The task
Please copy every line from the following entries in which the word "agent" appears.

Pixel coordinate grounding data
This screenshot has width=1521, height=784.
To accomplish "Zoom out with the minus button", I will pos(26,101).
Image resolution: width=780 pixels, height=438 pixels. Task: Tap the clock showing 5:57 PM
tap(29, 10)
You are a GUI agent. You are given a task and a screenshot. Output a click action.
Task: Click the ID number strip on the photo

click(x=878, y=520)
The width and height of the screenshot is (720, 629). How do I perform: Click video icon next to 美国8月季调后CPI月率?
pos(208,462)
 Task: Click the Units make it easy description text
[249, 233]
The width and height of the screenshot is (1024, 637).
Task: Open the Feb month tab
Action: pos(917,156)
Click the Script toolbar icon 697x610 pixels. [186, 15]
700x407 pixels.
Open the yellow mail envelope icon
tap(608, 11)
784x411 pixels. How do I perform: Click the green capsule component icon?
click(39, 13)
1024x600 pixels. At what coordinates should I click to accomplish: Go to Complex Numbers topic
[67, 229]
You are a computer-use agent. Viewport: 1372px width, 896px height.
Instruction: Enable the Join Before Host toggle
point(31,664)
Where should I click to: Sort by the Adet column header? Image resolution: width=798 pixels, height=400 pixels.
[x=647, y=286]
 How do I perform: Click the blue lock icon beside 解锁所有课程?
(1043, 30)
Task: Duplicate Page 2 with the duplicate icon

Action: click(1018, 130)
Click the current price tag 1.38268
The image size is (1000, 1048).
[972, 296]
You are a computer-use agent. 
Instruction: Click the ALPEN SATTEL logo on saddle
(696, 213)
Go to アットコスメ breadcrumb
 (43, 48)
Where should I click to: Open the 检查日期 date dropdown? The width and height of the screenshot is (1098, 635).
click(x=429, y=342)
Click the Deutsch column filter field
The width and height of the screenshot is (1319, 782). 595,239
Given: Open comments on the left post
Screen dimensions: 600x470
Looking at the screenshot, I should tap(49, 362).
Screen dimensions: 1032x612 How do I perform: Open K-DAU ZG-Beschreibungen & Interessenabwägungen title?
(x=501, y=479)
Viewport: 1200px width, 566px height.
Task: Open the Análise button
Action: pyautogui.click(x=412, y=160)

Reply
You are a GUI agent. You are given a task and a screenshot. Output a click action.
You are a computer-use agent. Viewport: 1372px width, 896px height.
You are a computer-use agent. 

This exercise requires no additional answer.